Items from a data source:
+++++
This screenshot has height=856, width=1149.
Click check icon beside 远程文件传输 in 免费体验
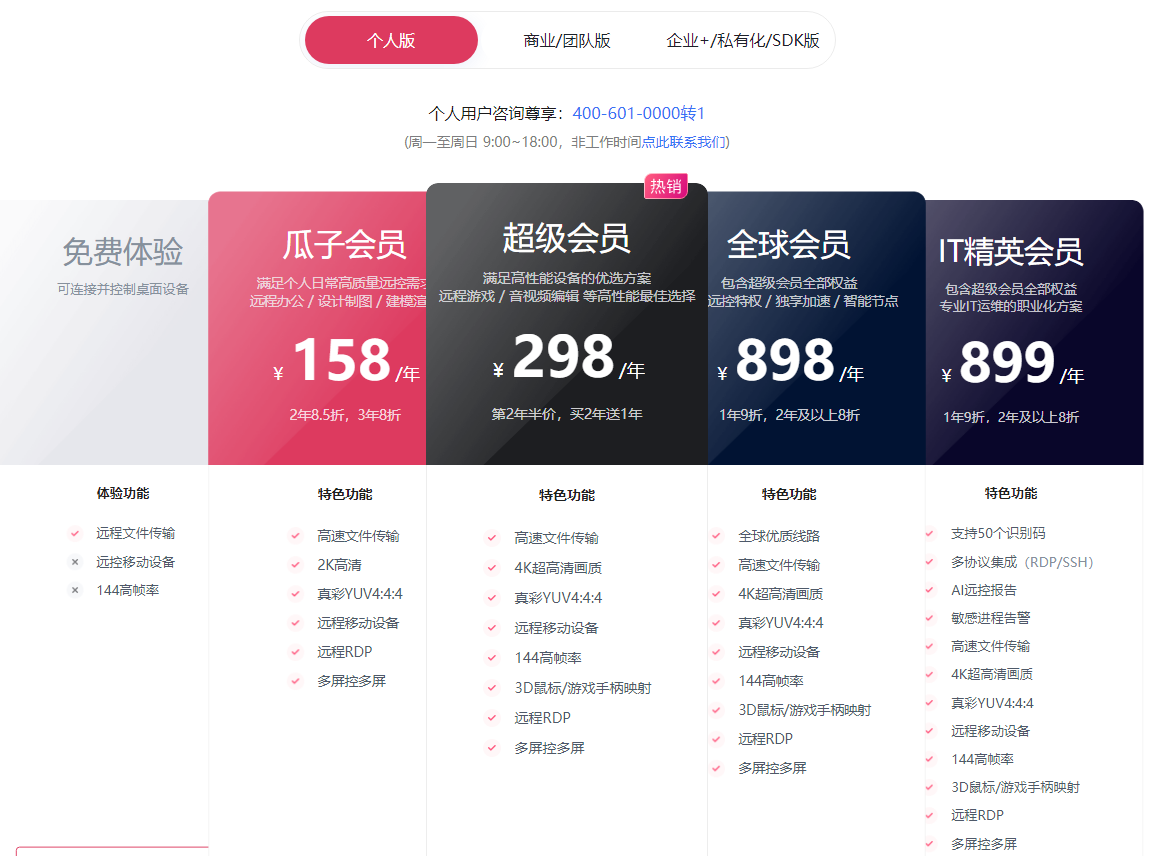[75, 534]
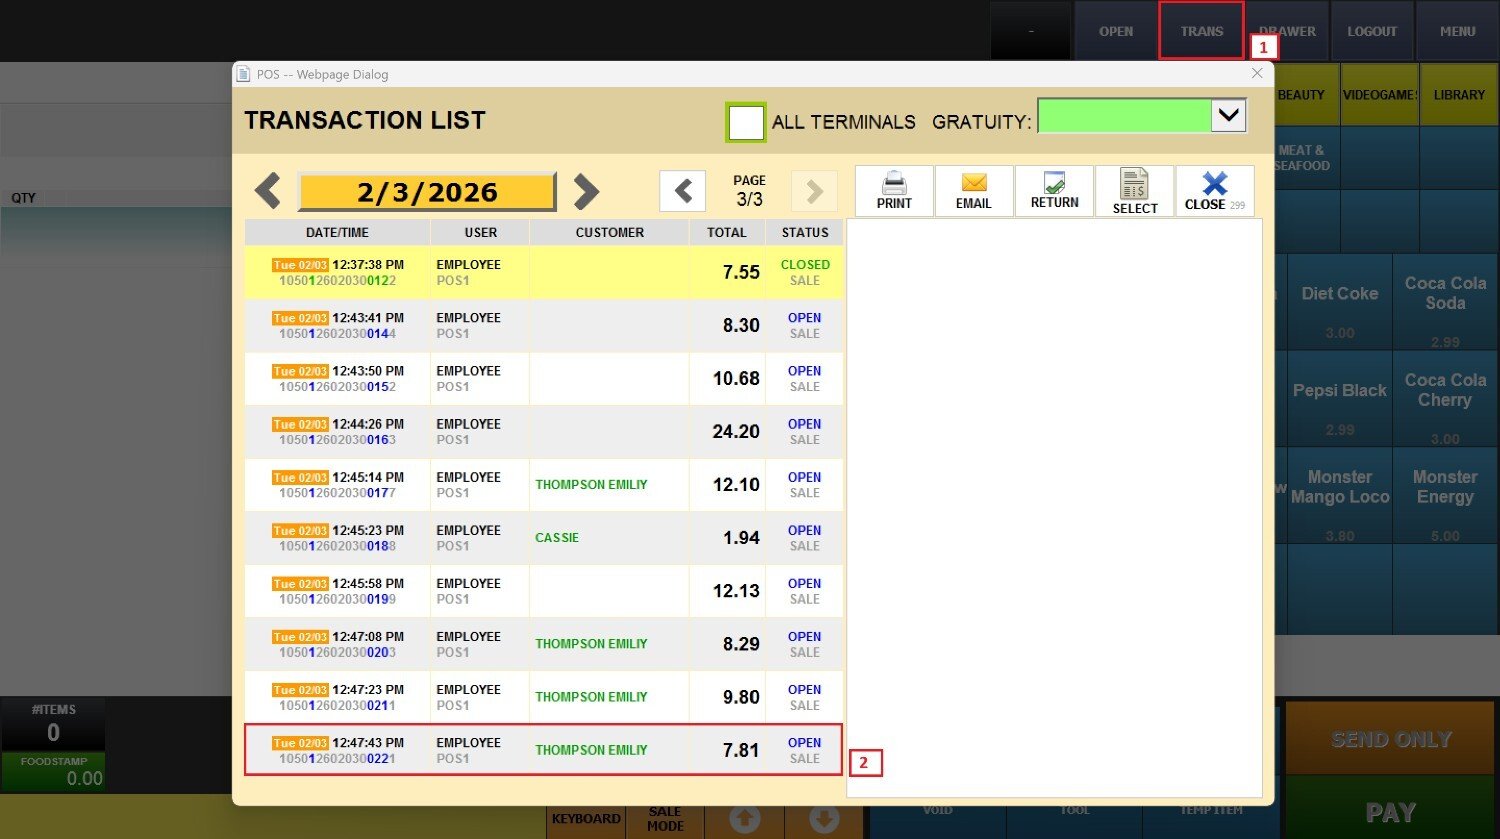1500x839 pixels.
Task: Go to next date with right arrow
Action: coord(586,191)
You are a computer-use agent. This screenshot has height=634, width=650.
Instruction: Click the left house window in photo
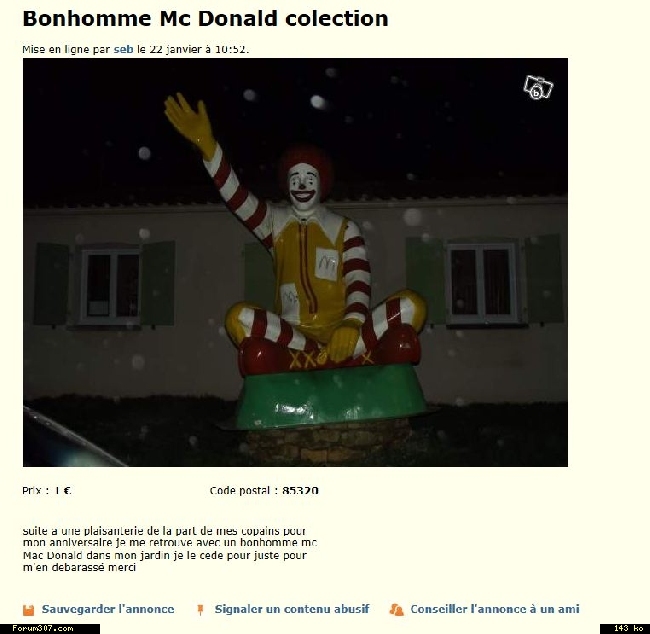pos(110,286)
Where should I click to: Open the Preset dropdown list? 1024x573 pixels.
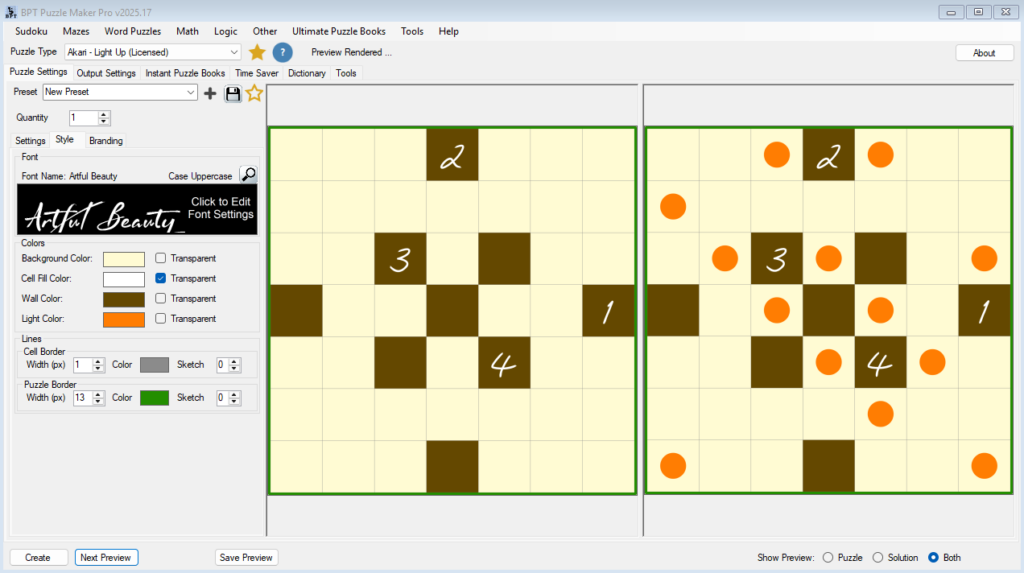[x=191, y=92]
+++++
■ **Description of the task**: Each line holding the word "width" must be pulled from the records.

■ **Answer section**:
This screenshot has height=856, width=1149.
You are a computer-use agent. This screenshot has height=634, width=650.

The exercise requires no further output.